--- STORED DATA ---

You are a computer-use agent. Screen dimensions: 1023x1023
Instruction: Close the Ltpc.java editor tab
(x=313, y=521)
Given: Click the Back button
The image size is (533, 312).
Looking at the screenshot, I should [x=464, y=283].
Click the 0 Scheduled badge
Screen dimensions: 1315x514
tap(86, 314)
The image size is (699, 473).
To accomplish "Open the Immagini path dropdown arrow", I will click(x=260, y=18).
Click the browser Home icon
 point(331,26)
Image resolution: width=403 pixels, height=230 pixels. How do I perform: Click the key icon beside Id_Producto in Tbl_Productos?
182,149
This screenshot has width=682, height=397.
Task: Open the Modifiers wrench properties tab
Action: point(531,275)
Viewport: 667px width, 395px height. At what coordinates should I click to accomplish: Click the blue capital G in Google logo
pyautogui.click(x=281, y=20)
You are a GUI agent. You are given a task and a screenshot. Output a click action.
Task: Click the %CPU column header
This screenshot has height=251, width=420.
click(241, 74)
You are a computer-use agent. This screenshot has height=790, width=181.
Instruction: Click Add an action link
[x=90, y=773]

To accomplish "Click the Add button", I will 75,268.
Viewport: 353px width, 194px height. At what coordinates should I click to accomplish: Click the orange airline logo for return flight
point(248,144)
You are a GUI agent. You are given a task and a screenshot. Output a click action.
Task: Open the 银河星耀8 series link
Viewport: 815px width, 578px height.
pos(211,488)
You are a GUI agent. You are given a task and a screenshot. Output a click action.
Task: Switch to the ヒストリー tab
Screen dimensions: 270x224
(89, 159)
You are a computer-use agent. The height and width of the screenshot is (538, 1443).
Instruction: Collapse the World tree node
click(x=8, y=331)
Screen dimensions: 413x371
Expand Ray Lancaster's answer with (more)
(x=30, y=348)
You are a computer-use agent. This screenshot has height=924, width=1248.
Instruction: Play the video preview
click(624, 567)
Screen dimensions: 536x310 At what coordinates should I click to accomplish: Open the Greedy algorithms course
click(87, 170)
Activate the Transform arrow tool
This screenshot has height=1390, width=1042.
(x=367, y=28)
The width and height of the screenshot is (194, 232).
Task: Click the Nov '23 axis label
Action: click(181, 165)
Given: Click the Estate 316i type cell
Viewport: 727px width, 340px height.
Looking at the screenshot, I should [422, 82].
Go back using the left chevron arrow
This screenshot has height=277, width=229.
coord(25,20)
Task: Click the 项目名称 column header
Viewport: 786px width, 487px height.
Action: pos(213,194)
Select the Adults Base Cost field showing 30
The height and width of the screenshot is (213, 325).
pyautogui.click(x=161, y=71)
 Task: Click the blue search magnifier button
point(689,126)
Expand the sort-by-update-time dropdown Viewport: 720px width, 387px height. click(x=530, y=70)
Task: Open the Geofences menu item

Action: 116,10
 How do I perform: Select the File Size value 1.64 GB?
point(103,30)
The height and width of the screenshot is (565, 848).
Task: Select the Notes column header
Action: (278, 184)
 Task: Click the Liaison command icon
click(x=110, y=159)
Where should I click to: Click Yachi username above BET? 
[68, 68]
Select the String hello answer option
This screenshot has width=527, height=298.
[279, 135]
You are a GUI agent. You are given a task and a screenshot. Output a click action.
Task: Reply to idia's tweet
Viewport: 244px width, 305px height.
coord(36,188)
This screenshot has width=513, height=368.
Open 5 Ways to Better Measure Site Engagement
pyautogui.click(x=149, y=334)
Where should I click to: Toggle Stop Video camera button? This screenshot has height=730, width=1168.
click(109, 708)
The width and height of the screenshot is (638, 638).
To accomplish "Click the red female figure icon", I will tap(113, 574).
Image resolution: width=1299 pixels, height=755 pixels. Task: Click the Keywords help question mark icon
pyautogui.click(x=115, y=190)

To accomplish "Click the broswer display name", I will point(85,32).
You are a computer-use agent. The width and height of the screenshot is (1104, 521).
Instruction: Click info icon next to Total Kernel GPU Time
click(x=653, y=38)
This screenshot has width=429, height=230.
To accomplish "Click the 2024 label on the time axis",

---

◆ **EXERCISE PROMPT**: Rewrite all of the lines above, swapping each occurrence of "computer-use agent" for "desktop automation agent" and leaving everything else unchanged.

◆ **RESPONSE TO THIS TASK**:
You are a desktop automation agent. Screen dimensions: 1023x1023
Instruction: Close the Ltpc.java editor tab
(x=313, y=521)
Given: Click the Back button
The image size is (533, 312).
Looking at the screenshot, I should [x=464, y=283].
Click the 0 Scheduled badge
Screen dimensions: 1315x514
tap(86, 314)
The image size is (699, 473).
To accomplish "Open the Immagini path dropdown arrow", I will click(x=260, y=18).
Click the browser Home icon
 point(331,26)
Image resolution: width=403 pixels, height=230 pixels. How do I perform: Click the key icon beside Id_Producto in Tbl_Productos?
182,149
This screenshot has width=682, height=397.
Task: Open the Modifiers wrench properties tab
Action: point(531,275)
Viewport: 667px width, 395px height. At what coordinates should I click to accomplish: Click the blue capital G in Google logo
pyautogui.click(x=281, y=20)
You are a GUI agent. You are given a task and a screenshot. Output a click action.
Task: Click the %CPU column header
This screenshot has height=251, width=420.
click(241, 74)
You are a desktop automation agent. This screenshot has height=790, width=181.
Instruction: Click Add an action link
[x=90, y=773]

To accomplish "Click the Add button", I will 75,268.
Viewport: 353px width, 194px height. At what coordinates should I click to accomplish: Click the orange airline logo for return flight
point(248,144)
You are a GUI agent. You are given a task and a screenshot. Output a click action.
Task: Open the 银河星耀8 series link
Viewport: 815px width, 578px height.
pos(211,488)
You are a GUI agent. You are given a task and a screenshot. Output a click action.
Task: Switch to the ヒストリー tab
Screen dimensions: 270x224
(89, 159)
You are a desktop automation agent. The height and width of the screenshot is (538, 1443).
Instruction: Collapse the World tree node
click(x=8, y=331)
Screen dimensions: 413x371
Expand Ray Lancaster's answer with (more)
(x=30, y=348)
You are a desktop automation agent. This screenshot has height=924, width=1248.
Instruction: Play the video preview
click(624, 567)
Screen dimensions: 536x310 At what coordinates should I click to accomplish: Open the Greedy algorithms course
click(87, 170)
Activate the Transform arrow tool
This screenshot has height=1390, width=1042.
(x=367, y=28)
The width and height of the screenshot is (194, 232).
Task: Click the Nov '23 axis label
Action: click(181, 165)
Given: Click the Estate 316i type cell
Viewport: 727px width, 340px height.
Looking at the screenshot, I should [422, 82].
Go back using the left chevron arrow
This screenshot has height=277, width=229.
coord(25,20)
Task: Click the 项目名称 column header
Viewport: 786px width, 487px height.
Action: pos(213,194)
Select the Adults Base Cost field showing 30
The height and width of the screenshot is (213, 325).
pyautogui.click(x=161, y=71)
 Task: Click the blue search magnifier button
point(689,126)
Expand the sort-by-update-time dropdown Viewport: 720px width, 387px height. click(x=530, y=70)
Task: Open the Geofences menu item

Action: 116,10
 How do I perform: Select the File Size value 1.64 GB?
point(103,30)
The height and width of the screenshot is (565, 848).
Task: Select the Notes column header
Action: (278, 184)
 Task: Click the Liaison command icon
click(x=110, y=159)
Where should I click to: Click Yachi username above BET? 
[68, 68]
Select the String hello answer option
This screenshot has width=527, height=298.
[279, 135]
You are a GUI agent. You are given a task and a screenshot. Output a click action.
Task: Reply to idia's tweet
Viewport: 244px width, 305px height.
coord(36,188)
This screenshot has width=513, height=368.
Open 5 Ways to Better Measure Site Engagement
pyautogui.click(x=149, y=334)
Where should I click to: Toggle Stop Video camera button? This screenshot has height=730, width=1168.
click(109, 708)
The width and height of the screenshot is (638, 638).
To accomplish "Click the red female figure icon", I will tap(113, 574).
Image resolution: width=1299 pixels, height=755 pixels. Task: Click the Keywords help question mark icon
pyautogui.click(x=115, y=190)

To accomplish "Click the broswer display name", I will point(85,32).
You are a desktop automation agent. The width and height of the screenshot is (1104, 521).
Instruction: Click info icon next to Total Kernel GPU Time
click(x=653, y=38)
This screenshot has width=429, height=230.
To accomplish "Click the 2024 label on the time axis",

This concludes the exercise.